### Directions for this task
A word-for-word retyping of the listing is the goal.

### The data
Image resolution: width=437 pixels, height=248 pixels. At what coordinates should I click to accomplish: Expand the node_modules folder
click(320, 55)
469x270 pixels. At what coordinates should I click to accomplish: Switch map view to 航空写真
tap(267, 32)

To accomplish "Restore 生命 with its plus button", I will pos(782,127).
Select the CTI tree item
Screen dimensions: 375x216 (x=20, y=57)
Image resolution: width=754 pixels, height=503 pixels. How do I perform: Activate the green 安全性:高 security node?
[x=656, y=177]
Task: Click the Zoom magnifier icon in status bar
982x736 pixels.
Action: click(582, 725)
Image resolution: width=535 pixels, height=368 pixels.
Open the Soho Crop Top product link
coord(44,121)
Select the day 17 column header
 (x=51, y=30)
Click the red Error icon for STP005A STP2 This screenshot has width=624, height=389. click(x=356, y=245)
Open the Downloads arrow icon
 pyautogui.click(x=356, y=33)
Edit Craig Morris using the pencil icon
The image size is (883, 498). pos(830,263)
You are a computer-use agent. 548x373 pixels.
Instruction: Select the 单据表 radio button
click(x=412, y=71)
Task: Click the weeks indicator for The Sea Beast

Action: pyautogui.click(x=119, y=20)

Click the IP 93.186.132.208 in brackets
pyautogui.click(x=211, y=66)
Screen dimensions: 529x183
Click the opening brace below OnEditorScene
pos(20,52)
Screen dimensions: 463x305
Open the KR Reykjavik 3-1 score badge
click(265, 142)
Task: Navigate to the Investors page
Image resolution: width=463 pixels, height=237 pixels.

### Exercise solution
Image resolution: width=437 pixels, height=248 pixels. At what coordinates should I click to accomplish: Expand the node_modules folder
click(320, 55)
469x270 pixels. At what coordinates should I click to accomplish: Switch map view to 航空写真
tap(267, 32)

To accomplish "Restore 生命 with its plus button", I will pos(782,127).
Select the CTI tree item
Screen dimensions: 375x216 (x=20, y=57)
Image resolution: width=754 pixels, height=503 pixels. How do I perform: Activate the green 安全性:高 security node?
[x=656, y=177]
Task: Click the Zoom magnifier icon in status bar
982x736 pixels.
Action: click(582, 725)
Image resolution: width=535 pixels, height=368 pixels.
Open the Soho Crop Top product link
coord(44,121)
Select the day 17 column header
 (x=51, y=30)
Click the red Error icon for STP005A STP2 This screenshot has width=624, height=389. click(x=356, y=245)
Open the Downloads arrow icon
 pyautogui.click(x=356, y=33)
Edit Craig Morris using the pencil icon
The image size is (883, 498). pos(830,263)
You are a computer-use agent. 548x373 pixels.
Instruction: Select the 单据表 radio button
click(x=412, y=71)
Task: Click the weeks indicator for The Sea Beast

Action: pyautogui.click(x=119, y=20)

Click the IP 93.186.132.208 in brackets
pyautogui.click(x=211, y=66)
Screen dimensions: 529x183
Click the opening brace below OnEditorScene
pos(20,52)
Screen dimensions: 463x305
Open the KR Reykjavik 3-1 score badge
click(265, 142)
Task: Navigate to the Investors page
Image resolution: width=463 pixels, height=237 pixels.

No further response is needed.